DOJO · BUILD THIS WEEKEND

Stop renting blindly and start owning your evaluation layer.

  1. Pick one narrow task. Not "legal AI," something tiny like contract clause classification or product description quality. One task you can judge yourself in a domain you actually understand.
  2. Build a mini-benchmark. Write 20 example inputs and the correct outputs by hand, then run three models against it: one from OpenAI, one from Anthropic, one open-weight. Score them yourself. This is your BigLaw Bench in miniature.
  3. Automate the boring part around it. Wrap the model in a repeatable workflow that feeds it clean inputs, because the workflow is where the value hides. Expect your first models to fail your own benchmark; that failure is the data.
THE BOTTOM LINE

The model is not the moat. The assembly is.
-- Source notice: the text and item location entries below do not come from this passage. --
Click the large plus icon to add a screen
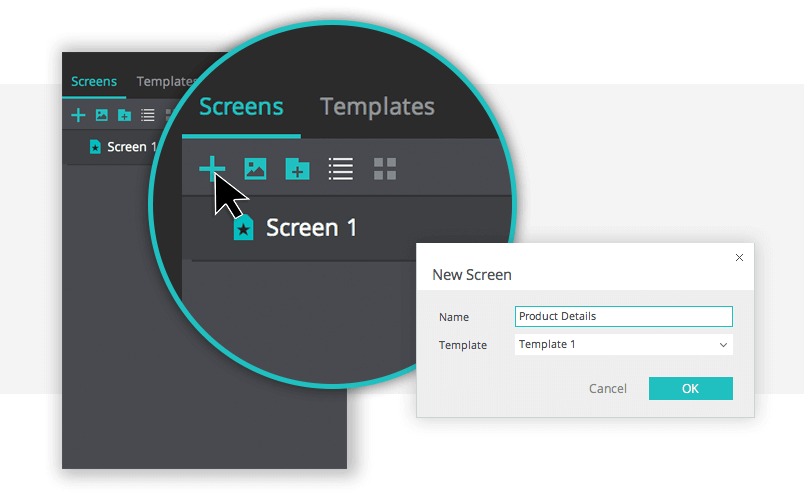 211,168
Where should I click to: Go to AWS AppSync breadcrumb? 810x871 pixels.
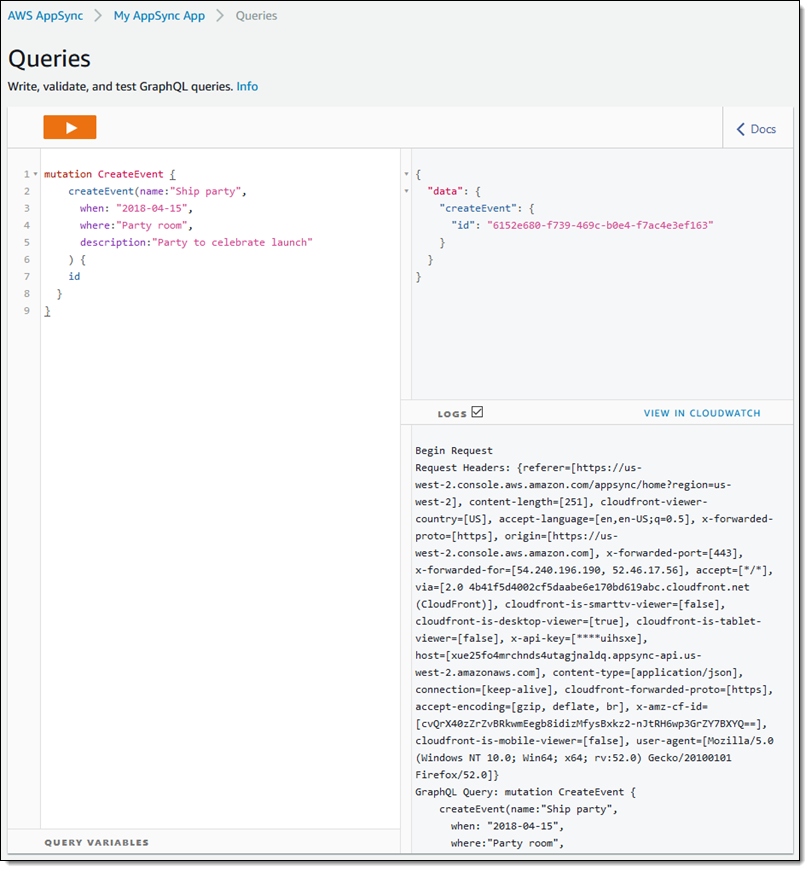(45, 16)
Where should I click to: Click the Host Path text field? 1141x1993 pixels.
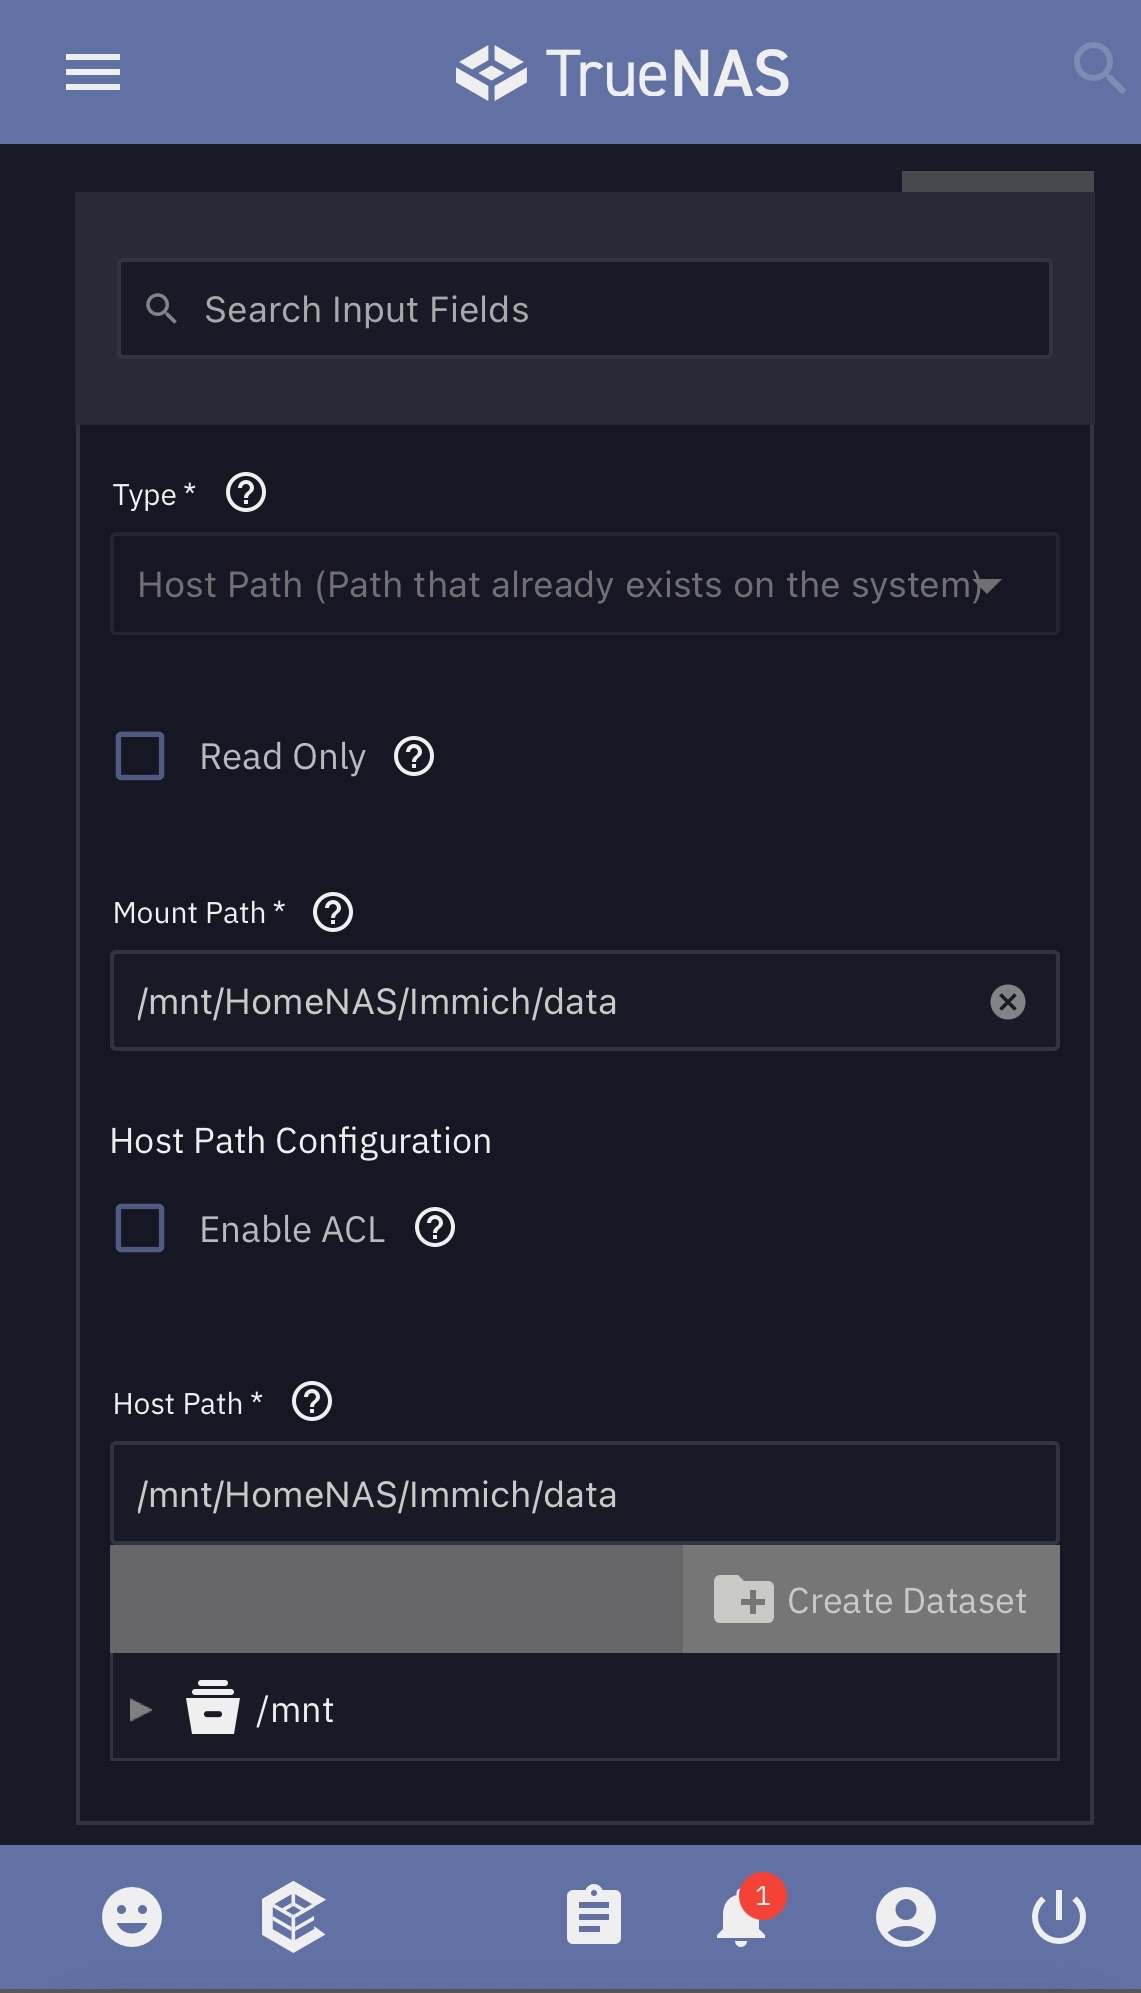point(584,1494)
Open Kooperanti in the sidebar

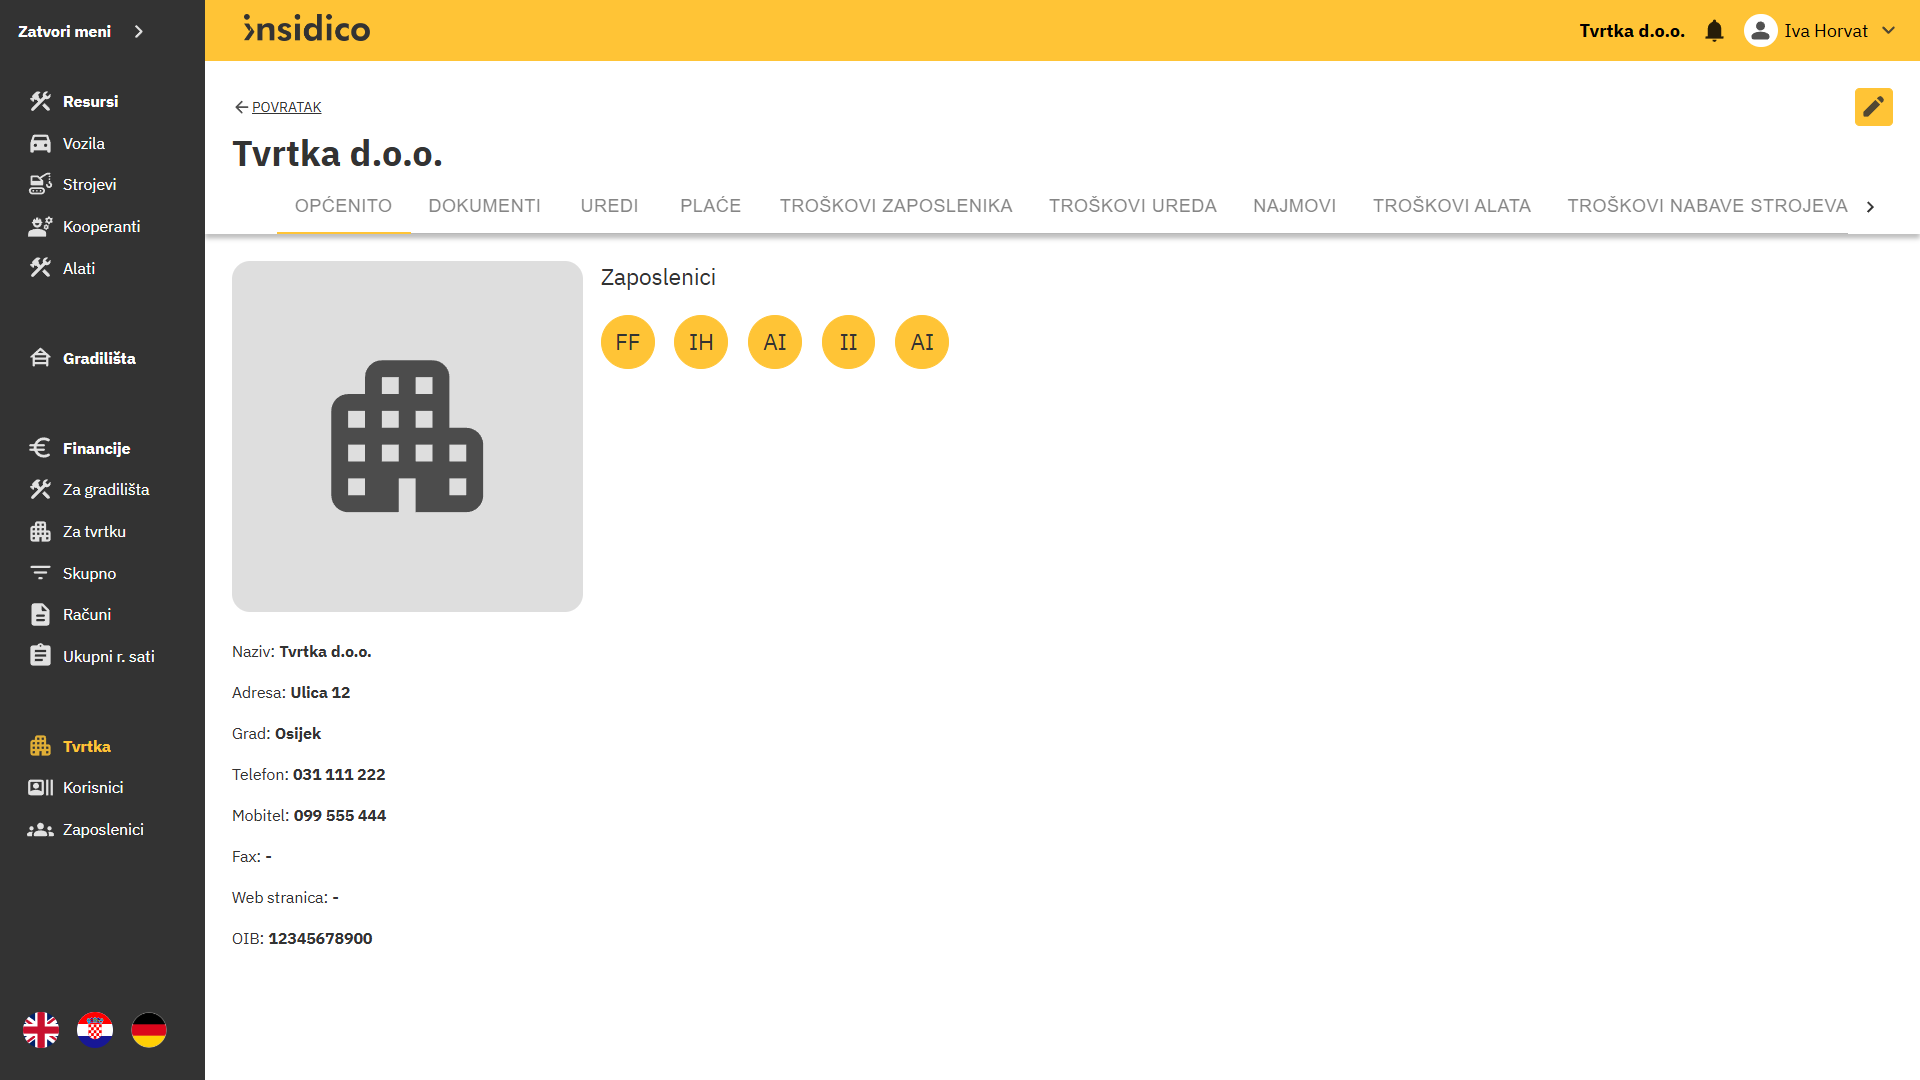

Harvey is not betting it can out-reason a frontier model on every task. It is fusing model, firm data, benchmarks, and agentic workflows so tightly that no single piece can be cleanly extracted. The risk is real: training and serving your own models is expensive, and if frontier systems get cheaper faster than Harvey can specialize, the spend becomes a stranded asset. But the downside is bounded by cash while the upside is owning the intelligence layer of a profession that pays six figures per deployment. That is an asymmetric bet, and the question by 2031 will not be whether a company uses AI but how far up the Ownership Ladder it climbed.